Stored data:
Content starts

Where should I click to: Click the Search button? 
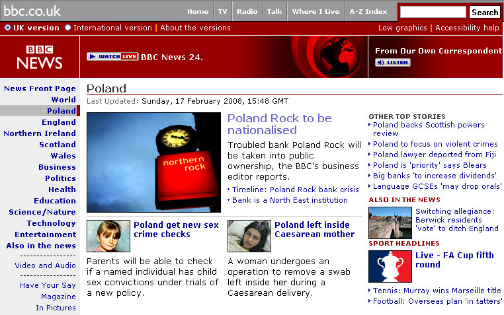pyautogui.click(x=485, y=12)
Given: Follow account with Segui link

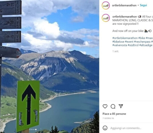Looking at the screenshot, I should coord(143,5).
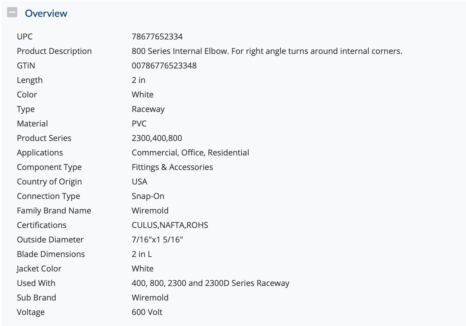Click the UPC number 78677652334
466x326 pixels.
(x=157, y=37)
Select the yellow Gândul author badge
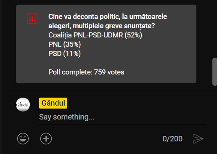Screen dimensions: 217x154 tap(53, 103)
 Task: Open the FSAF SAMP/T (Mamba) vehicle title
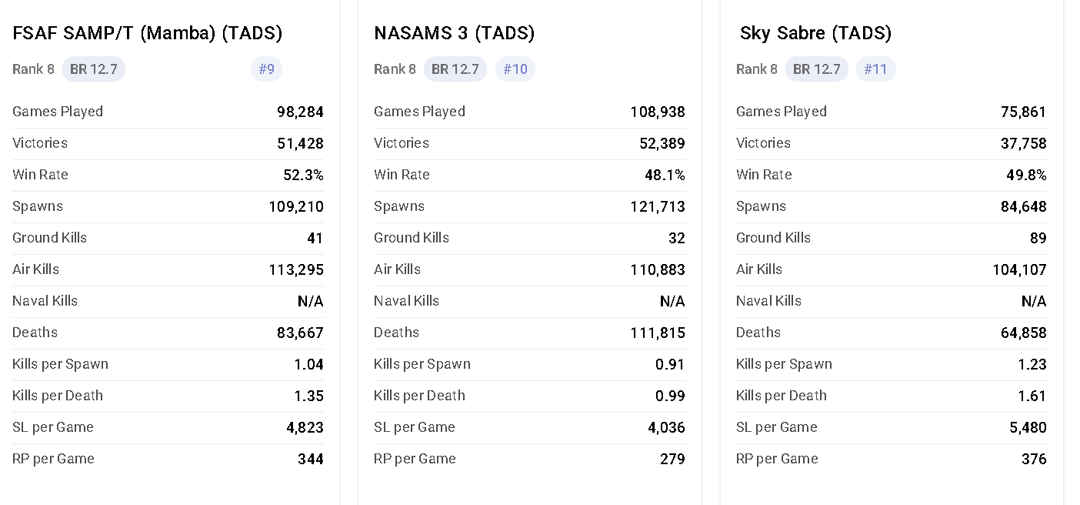click(x=147, y=33)
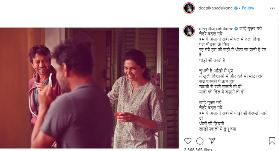The width and height of the screenshot is (279, 151).
Task: Save post with bookmark icon
Action: coord(272,141)
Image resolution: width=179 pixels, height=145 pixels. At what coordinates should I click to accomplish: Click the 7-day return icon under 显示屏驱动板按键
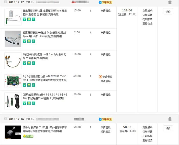(24, 19)
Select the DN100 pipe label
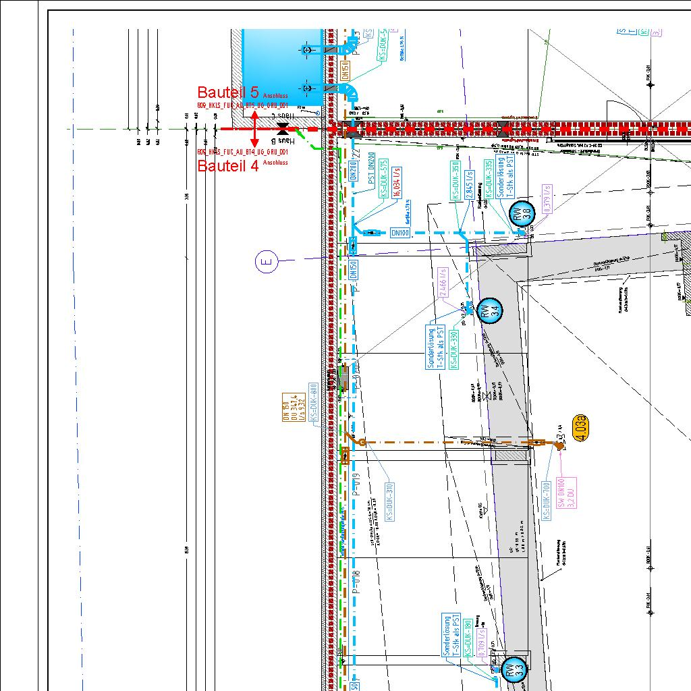Image resolution: width=691 pixels, height=691 pixels. pyautogui.click(x=400, y=233)
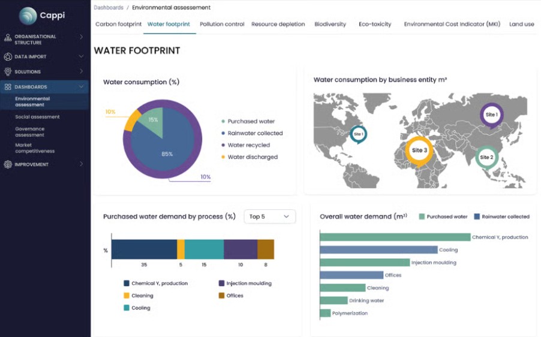
Task: Click the Dashboards grid icon
Action: pos(8,87)

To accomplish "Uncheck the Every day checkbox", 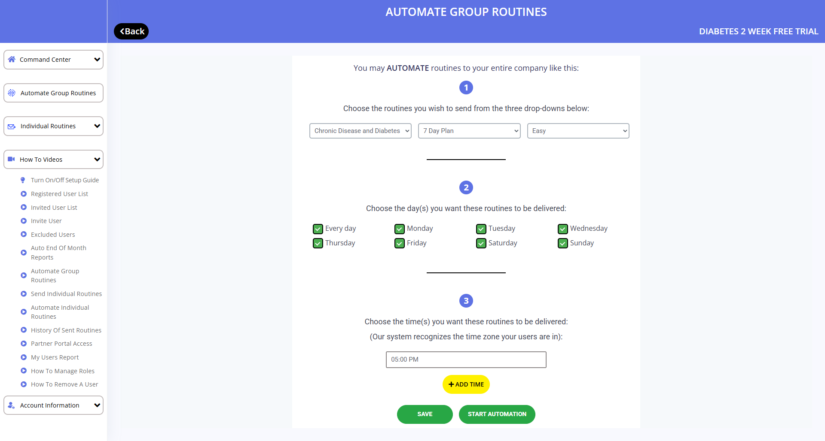I will click(318, 229).
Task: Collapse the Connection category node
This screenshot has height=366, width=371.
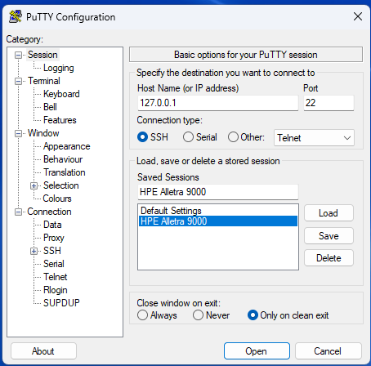Action: [18, 212]
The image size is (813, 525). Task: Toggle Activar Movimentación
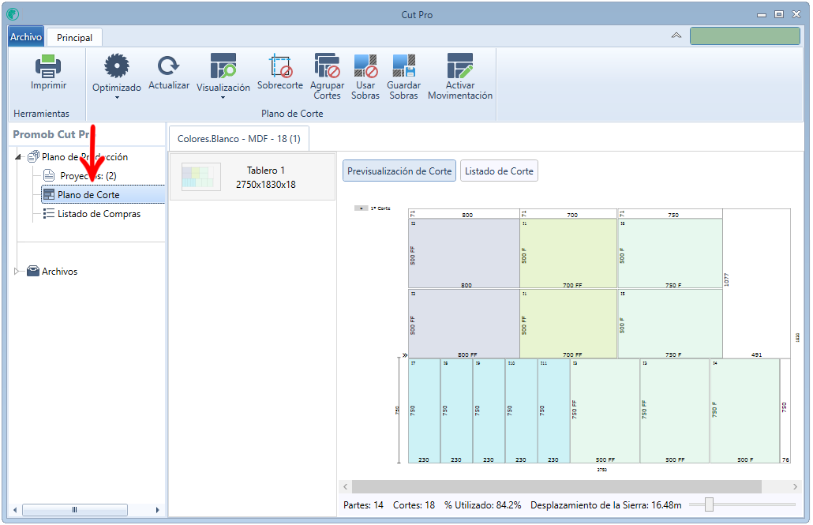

Content ends

[Problem to work on]:
Please transcribe word for word the lines from the one bearing "Task: Collapse the Connection category node" through the last line of the records above, omitting the pictures.

[Written answer]:
Task: Collapse the Connection category node
This screenshot has height=366, width=371.
Action: [18, 212]
The image size is (813, 525). Task: Toggle Activar Movimentación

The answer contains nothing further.